Open for Voting

Enhanced Notifications (Building Upon Enhanced Node Status)

Enhanced node status is fantastic and it's a great move in the right direction! That gives us great control over "HOW" we define alert conditions, now comes the human engagement part:

  • What is the priority or urgency of the alert?
  • Who are we going to alert? 
  • How do they want to receive the alert?
  • Are there timing considerations that should be evaluated?
  • What do we do if no one acknowledges or responds to the alert?

Note: This is one of those complex things like 'Enhanced Node Status' and should be able to be toggled on and off, like 'Enhanced Node Status' can be. If anyone here is using PagerDuty, you'll be familiar with the concepts I'm thinking about.

What is the priority or urgency of the alert

Let's start with some examples:

  • On this production application server: CPU Load critical threshold = greater than 90% for 4 consecutive polling intervals | Memory Utilization critical threshold = 95% for 4 consecutive polling intervals
  • On this non-production database server: CPU Load critical threshold = greater than 95% for 6 consecutive polling intervals | Memory Utilization critical threshold = 95% for 10 consecutive polling intervals

A non-production database server is generally something we don't want to be woken up about.

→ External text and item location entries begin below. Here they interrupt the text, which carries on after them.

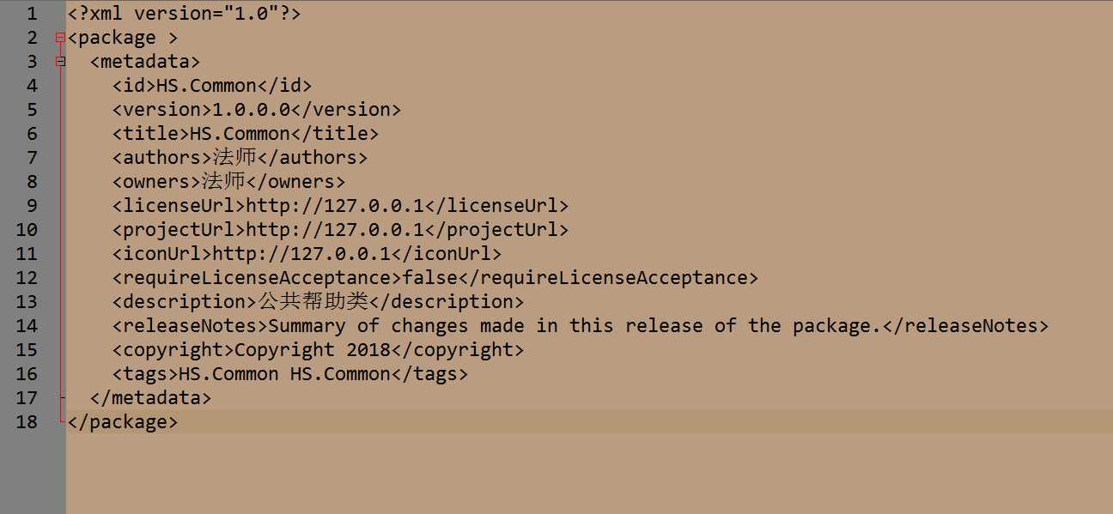This screenshot has width=1113, height=514.
Task: Click the 法师 text inside owners tag
Action: 223,182
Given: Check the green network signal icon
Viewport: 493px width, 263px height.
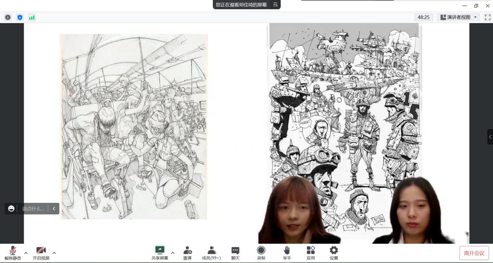Looking at the screenshot, I should click(x=32, y=17).
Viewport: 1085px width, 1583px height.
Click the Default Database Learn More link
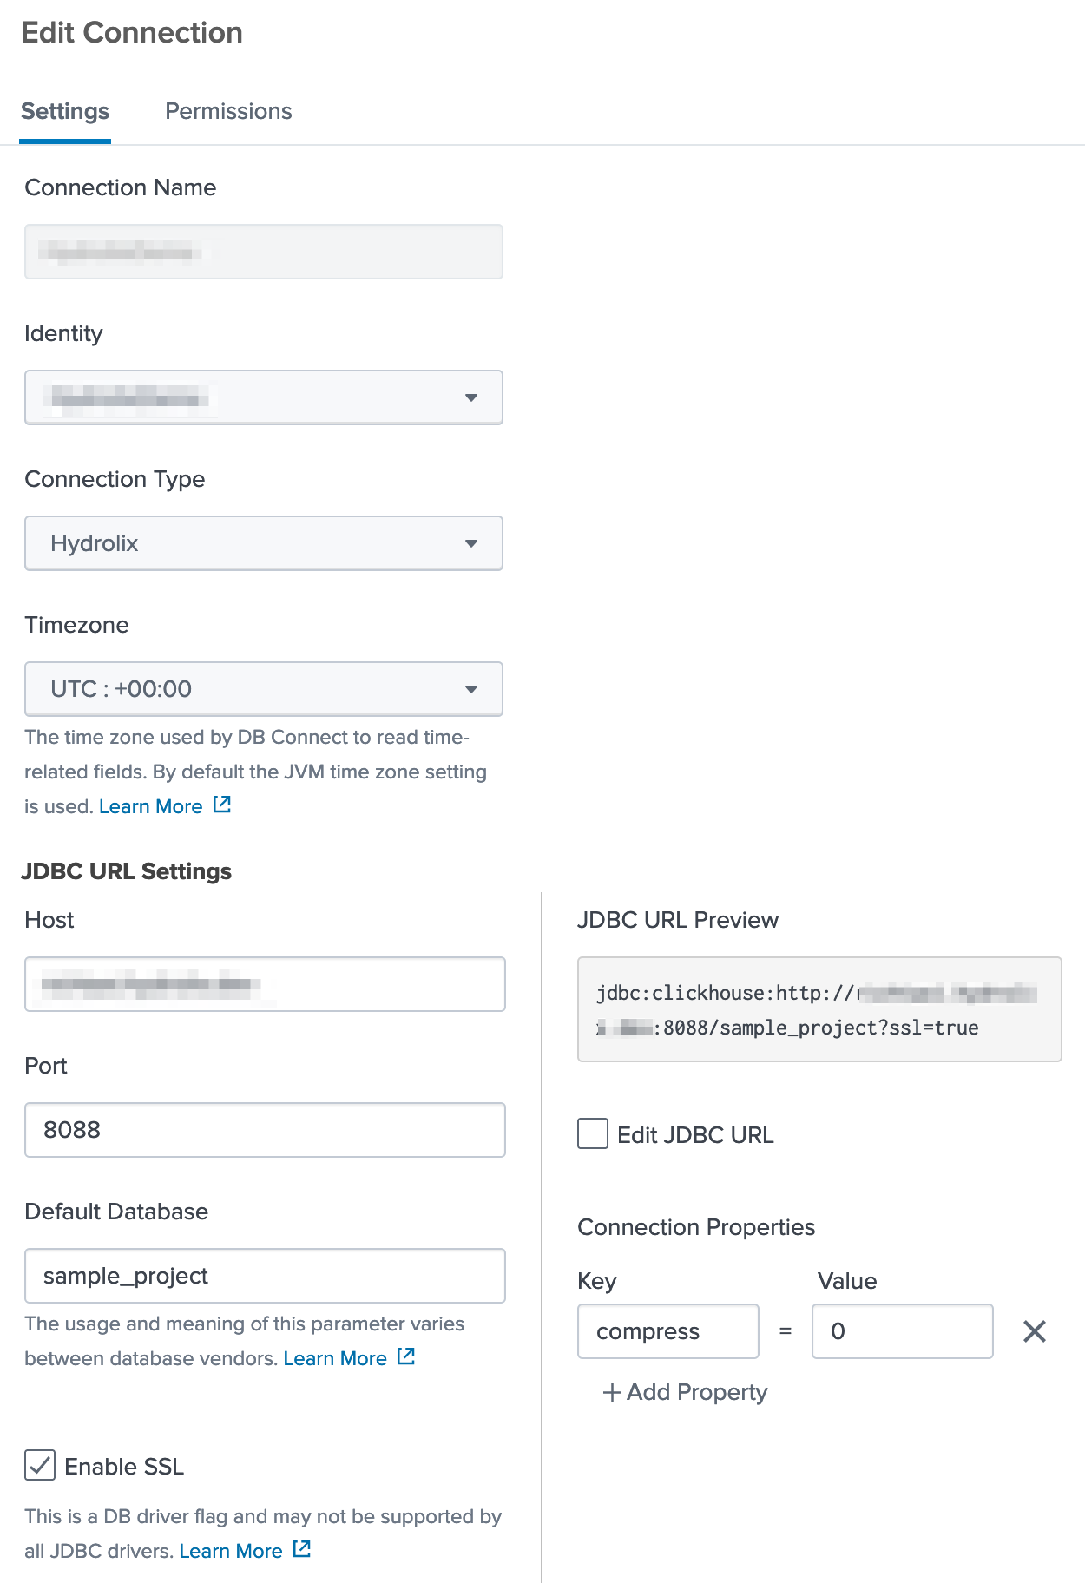[x=334, y=1356]
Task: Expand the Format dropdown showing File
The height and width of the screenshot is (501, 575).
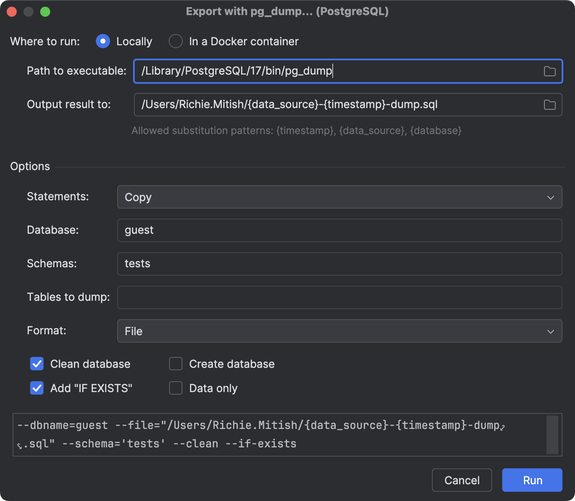Action: point(340,331)
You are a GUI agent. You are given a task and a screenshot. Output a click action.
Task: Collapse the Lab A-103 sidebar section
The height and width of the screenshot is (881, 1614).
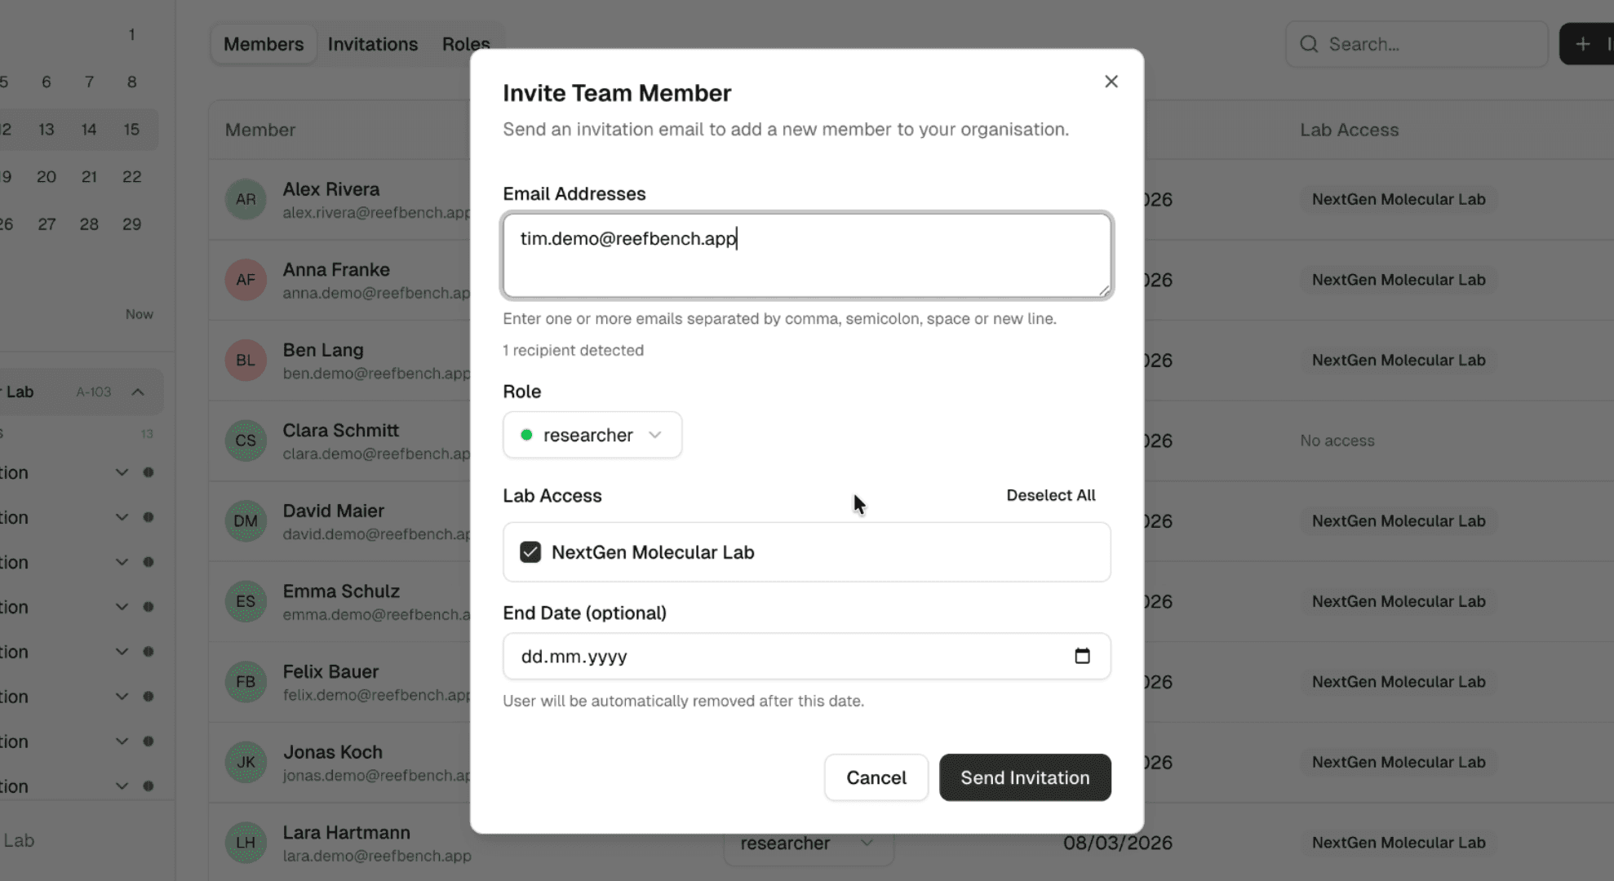136,392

It's low urgency. But a production application server might be something we do care to be woken up about. On that same token, I may care more about CPU on the database server because we're oversubscribed on CPU in that data center and they're doing site-acceptance-testing this week (i.e. high urgency - but only on this node and just temporarily during site-acceptance-testing), but memory, we can handle at our convenience (low urgency).

The priority of the "reach-ability of the node" and the "child object contributors" should be able to be defined separately. I may care if the node is down more (high urgency) than if CPU is at 100% (low urgency).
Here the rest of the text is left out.